"Purging broadcast message" error from slump_nxd in stdlog
search cancel

"Purging broadcast message" error from slump_nxd in stdlog

book

Article ID: 45050

calendar_today

Updated On:

Products

CA Service Desk Manager - Unified Self Service CA Service Management - Service Desk Manager

Issue/Introduction

In our Service Desk Advanced Availability environment, we often see the following message in our stdlogs:

slump_nxd #### ERROR server.c #### Purging broadcast message ###### after ### seconds although it is still unacknowledged by the 1 nodes <sdm server name>

What does this message mean and what is its impact?

Environment

Release: 14.1 and above

Component: Service Desk Manager (SDM)

Configuration: SDM Advanced Availability

Cause

The slump processes on Service Desk servers in Advanced Availability mode communicate continually to ensure things like cache synchronisation take place. This is performed by broadcast messages that are delivered to slump_nxd processes on all registered nodes within an Advanced Availability environment.

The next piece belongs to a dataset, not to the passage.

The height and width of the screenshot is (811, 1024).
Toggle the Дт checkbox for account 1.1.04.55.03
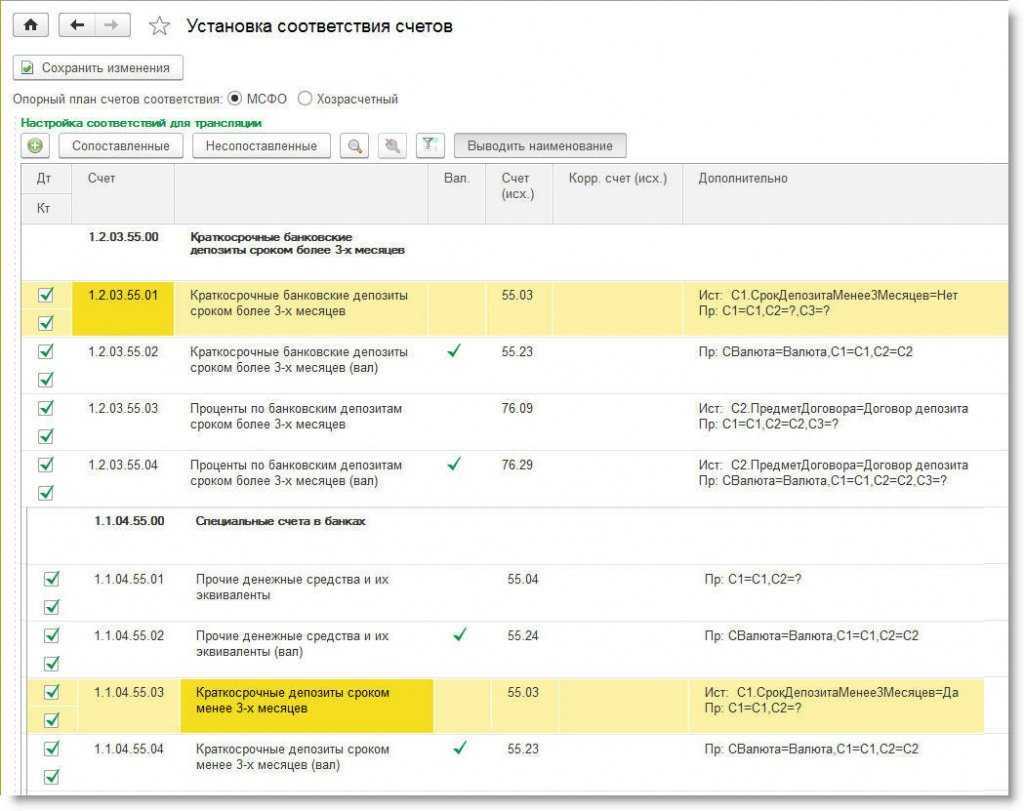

The following message is displayed in the stdlog when the slump process on one server sends out a broadcast message to other servers but doesn’t get a response from a specific server or servers within a period of time

slump_nxd #### ERROR server.c #### Purging broadcast message ###### after ### seconds although it is still unacknowledged by the 1 nodes <sdm server name>

In the above example message number ###### was sent to <sdm server name>. The broadcasting slump server, then didn’t receive an acknowledgement from <sdm server name> after ### seconds so it purges the message.

The reason for the non-acknowledgement of the broadcast message is likely to be due to the server being unavailable, a network interruption between the servers or the slump port being blocked on the target. This reason for this may need to be investigated further with your network team.

The amount of time the broadcasting slump waits for a response before determining it to be un-acknowledged is defined by the NX.env variable NX_SLUMP_NODE_BROADCAST_MAX_HOLD. The default value for this is 120 seconds. 

For the first possible root cause mentioned, "the server being unavailable", a server could be unavailable because it is extremely busy processing load during the time when the slump messages are being exchanged.  The solution would be to increase the timeout from the default of 120 seconds to a number of seconds greater than the highest number of seconds in any of the "Purging broadcast message" messages..    

Resolution

This value can be increased by setting a value in the NX.env files for all SDM servers in the environment

To do that, run the following commands on the servers: 

pdm_options_mgr -c -s SLUMP_NODE_BROADCAST_MAX_HOLD -v 180 -a pdm_option.inst
pdm_options_mgr -c -s SLUMP_NODE_BROADCAST_MAX_HOLD -v 180 -a pdm_option.inst -t

The result would be the inclusion of the following statement in the NX.env file:

@NX_SLUMP_NODE_BROADCAST_MAX_HOLD=180

Note that, the NX.env file includes a prefix of "NX_" but the command does not include that; this is correct.

The value of the environment variable is in seconds and can be set as high as 1 hour (3600 seconds). However, having to set it too high may indicate a significant period of network outage which should be investigated and prevented.